What you need to do: Below are records; reproduce exactly the lines from the one that has "Task: Click the Undo icon in the toolbar" through the one that has "The image size", ends included, and nothing more.

Data records:
_ _ _ _ _
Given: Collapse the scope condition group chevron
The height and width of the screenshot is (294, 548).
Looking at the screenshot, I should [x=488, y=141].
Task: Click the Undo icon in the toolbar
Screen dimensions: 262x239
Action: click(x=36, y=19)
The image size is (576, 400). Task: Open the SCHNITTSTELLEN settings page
_ _ _ _ _
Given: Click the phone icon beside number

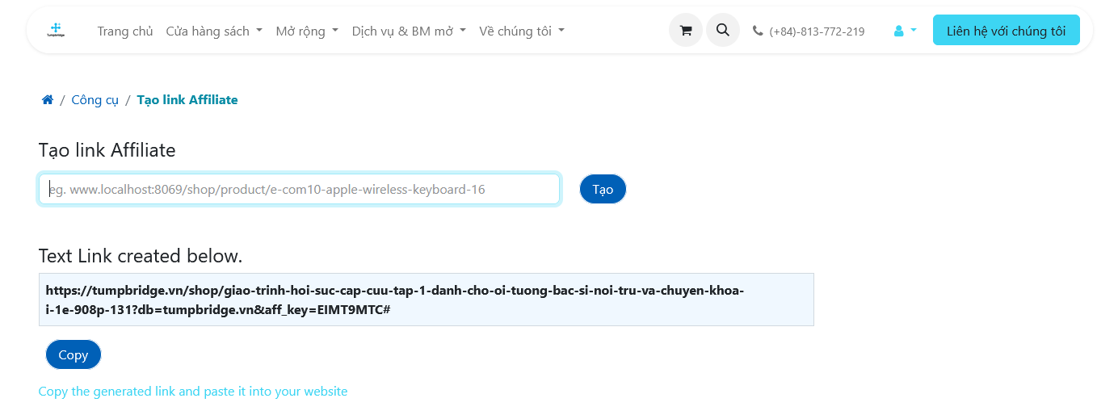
_ _ _ _ _
Problem solution:
Task: Click the Undo icon in the toolbar
Screen dimensions: 262x239
Action: click(x=36, y=19)
The image size is (576, 400). Task: Open the SCHNITTSTELLEN settings page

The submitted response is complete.